One might question why backport a deb package when you can simply install the new software and the answer is one of configuration management. Whenever I inherit a network full of linux systems I have to try to figure out what software was installed where. There are many instances where the same software will have been installed as different versions by different people over the years and it’s difficult to tell which is being used. Packaging solves this because (slotting aside) there’s one version installed and you can use packaging software to tell exactly what files belong to that package and
where they are.

While this may not seem of immediate benefit to a single user, it is because it’s essential to troubleshooting user problems for those that provide support, in the case of Ubuntu, mostly for free.

While Hardy may not have any visually apparent and stunning changes, I assure you there are lots of updates behind the desktop that are well worth the appreciation.

The other was, “Linux Certs and the Cutting Edge“, subtitled “Some certifications seem stuck in the Dark Ages. Plus, Book of the Week toes the command line.” This article goes on to talk about how “df, du, kill, ls, mv, rm, tar, umask, vi and so on” are on all the tests and offers that it’s because of the “commonality between the distributions”, not because these are all essential utilities. Anyways, here’s my email:

CompTIA is always a terrible example of certifications because it’s so entry level. I can’t complain a whole lot because it’s respected and besides questions that I consider obscure to my job roles (like fixing laser printers) it’s pretty easy to pass the tests.

“df, du, kill, ls, mv, rm, tar, umask, vi and so on”

These are all -essential-. I would never hire someone who failed to explain exactly what each of these tools does. I feel like LPI certifications may be a little overboard because they expect you to know what certain flags do for each command, when you can always look them up in the man page. But knowing the difference between tar -z and tar -j is always a good thing.
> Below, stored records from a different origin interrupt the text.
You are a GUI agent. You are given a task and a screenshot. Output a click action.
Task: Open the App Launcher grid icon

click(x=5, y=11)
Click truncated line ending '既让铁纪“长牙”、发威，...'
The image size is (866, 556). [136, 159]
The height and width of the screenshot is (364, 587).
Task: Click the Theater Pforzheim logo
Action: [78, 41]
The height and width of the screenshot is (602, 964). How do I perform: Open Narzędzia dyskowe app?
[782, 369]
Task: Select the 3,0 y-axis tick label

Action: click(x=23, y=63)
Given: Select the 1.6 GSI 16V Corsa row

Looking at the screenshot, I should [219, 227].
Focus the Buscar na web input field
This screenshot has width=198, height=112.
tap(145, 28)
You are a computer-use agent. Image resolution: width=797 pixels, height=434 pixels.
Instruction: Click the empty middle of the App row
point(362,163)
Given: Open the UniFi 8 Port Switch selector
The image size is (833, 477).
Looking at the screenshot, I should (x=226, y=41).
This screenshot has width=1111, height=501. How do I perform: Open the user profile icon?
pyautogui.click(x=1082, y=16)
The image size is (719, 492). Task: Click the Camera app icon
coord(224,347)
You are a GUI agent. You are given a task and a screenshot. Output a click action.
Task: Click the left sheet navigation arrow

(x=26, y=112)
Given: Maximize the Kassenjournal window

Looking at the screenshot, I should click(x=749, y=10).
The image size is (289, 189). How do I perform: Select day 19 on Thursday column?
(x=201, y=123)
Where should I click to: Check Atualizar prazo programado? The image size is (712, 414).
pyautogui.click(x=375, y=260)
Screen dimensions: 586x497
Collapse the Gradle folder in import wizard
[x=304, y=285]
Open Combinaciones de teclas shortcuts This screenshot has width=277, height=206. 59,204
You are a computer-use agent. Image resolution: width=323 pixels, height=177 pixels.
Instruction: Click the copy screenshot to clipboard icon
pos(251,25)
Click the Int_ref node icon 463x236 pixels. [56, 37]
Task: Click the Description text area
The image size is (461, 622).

For example though, we have a fairly complex configuration employing debian linux hosting and as a guest on vmware-server, with configuration management by puppet with git, and capistrano for system administration. While someone with experience with these things is good, the following is a piece of a puppet recipe I wrote:

# set linux clock algorithm
# non rescue (single) kernel lines in grub config that don’t have a clock algorithm set get set to pit
# best to run this regularly (this will run everytime) so that new kernel installs get this added
# there is the edge case that a kernel is upgraded and we don’t wait for puppet to run before the reboot
exec { “set-vmware-clock”:
command => “/bin/sed -ie ‘/clock\|single/! s/^kernel.*/& clocksource=pit/ ‘ /boot/grub/menu.lst”,
onlyif => “/bin/grep ‘^kernel’ /boot/grub/menu.lst | /bin/grep -v ‘single’ | /bin/grep -v ‘clock'”,
}

If someone can’t look at that and tell me what it does, they’re not getting hired here. They don’t need to know so much about puppet, that they can figure out, even just by looking at the recipe you get a good idea of what the puppet portion of the configuration is for. But if you’re not familiar with standard tools, you’re not going to get much done, regardless of how much you may know about something like puppet. If you look at that and know that ‘grep’ returns a line of text, but don’t know that ‘-v’ makes it exclude that line, you’re going to miss the point of that recipe.

The key isn’t that these tools are distribution neutral, giving you a lot of common ground. The key is that these tools are extremely powerful provided you know how to use them. The more you familiarize yourself with them, the more you can chain them together and make more powerful solutions.